Darüber hinaus werden auch zivile Komplexe wie Kriegswirtschaft, Heimat oder
Gedenken abgehandelt. Ein bilanzierender Ausblick auf das als Einheit interpretierte »Zeitalter der Weltkriege«, das wohl den eigenwilligen Untertitel legitimieren soll, beschließt neben den üblichen Registern und einer Auswahlbibliografie
den reich illustrierten Band. An ihm haben 30 Autoren beiderlei Geschlechts mitgearbeitet.
Was das Kampfgeschehen im eigentlichen Sinn betrifft, so stehen Schilderungen
der 26 wichtigsten Schlachten neben 31 knappen, aber aussagekräftigen Artikeln
zu den für den Ersten Weltkrieg typischen Waffen und Ausrüstungsgegenständen.
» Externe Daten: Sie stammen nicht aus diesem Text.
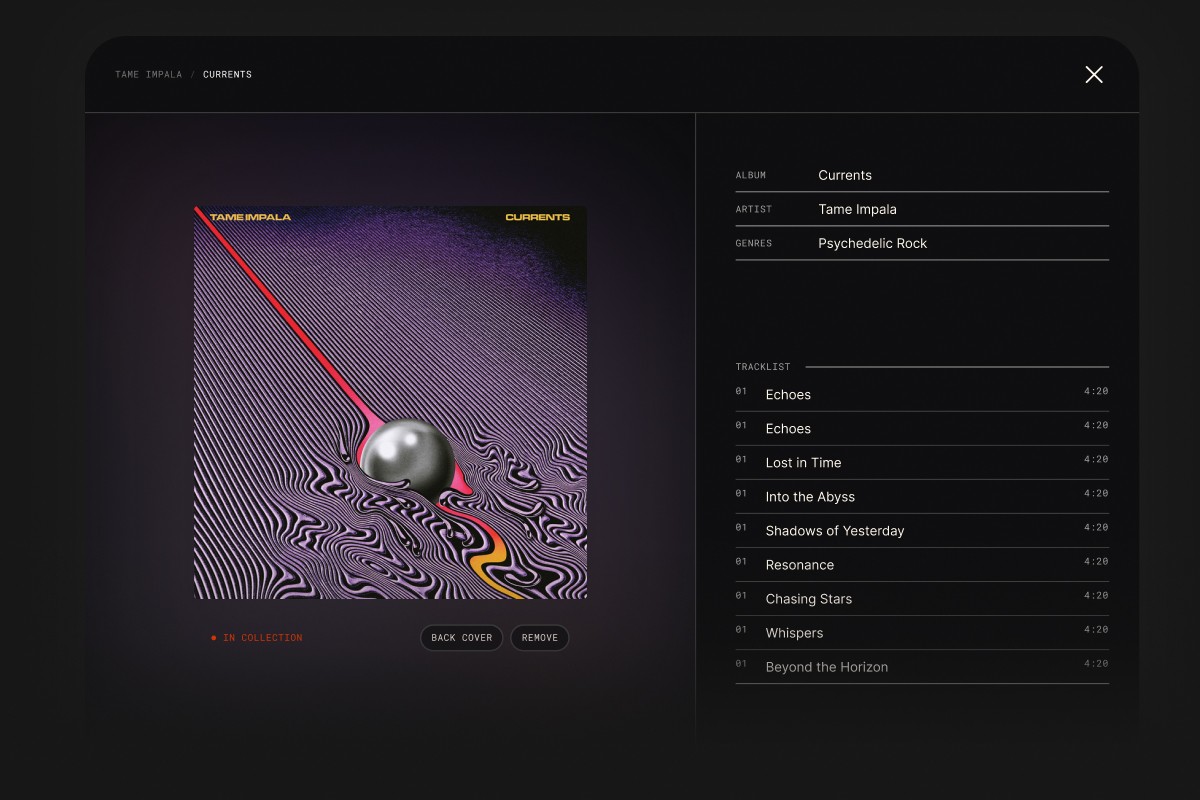Click the Back Cover button
This screenshot has height=800, width=1200.
click(x=461, y=637)
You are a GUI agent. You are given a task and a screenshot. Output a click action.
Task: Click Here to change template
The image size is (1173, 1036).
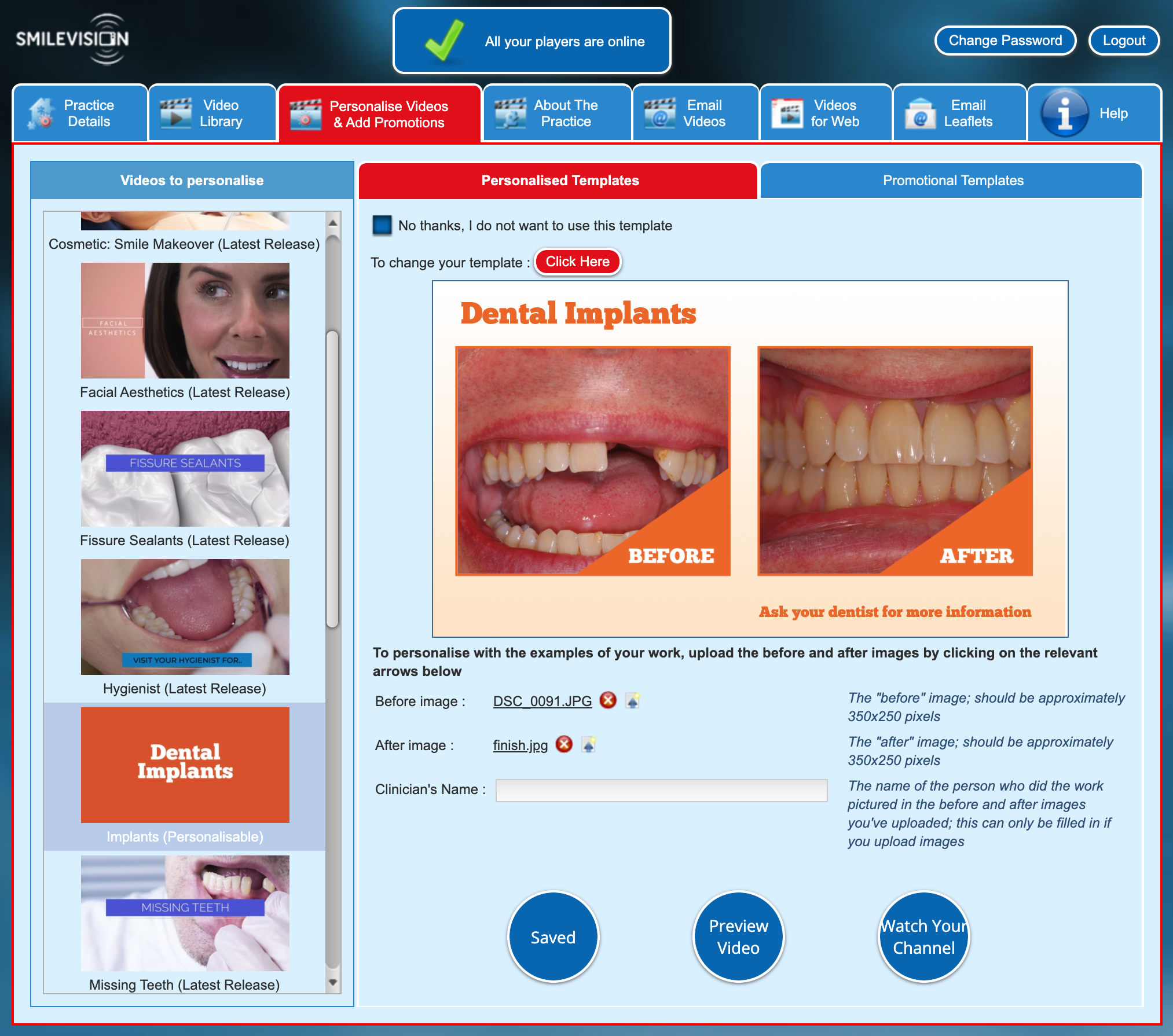(x=578, y=261)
Die Abfolge ist jedoch so erratisch, dass eine Lektüre von der ersten bis zur letzten Seite praktisch ausgeschlossen ist. Ob damit den Bedürfnissen einer breiten Leserschaft, an die sich der Band ausweislich seines Vorworts wendet, gedient ist,
darf man bezweifeln, weil durch die häppchenartige Präsentation der Texte jeglicher rote Faden verlorengeht und Zusammenhänge nicht dort aufgezeigt werden,
wo sie sich anbieten. Gleich zu Beginn folgt etwa mitten im Abschnitt »Politik« ein
Einschub über die Eroberung Lüttichs im August 1914, ohne dass der Kriegsausbruch zur Sprache gekommen wäre. Den Exkurs über Torpedos findet man nicht
etwa beim Seekrieg, sondern bei der Kriegswirtschaft; Erläuterungen zu Maschinengewehren und Handgranaten stehen nicht bei »Waffen des Landkrieges«, sondern im Kapitel über den Serbien-Feldzug von 1915 usw. Derartige unlogisch platzierte Einschübe, die viel besser zwischen die Großkapitel gepasst hätten,
unterbrechen ständig den Lesefluss, ohne dafür irgendeinen Vorteil einzutauschen.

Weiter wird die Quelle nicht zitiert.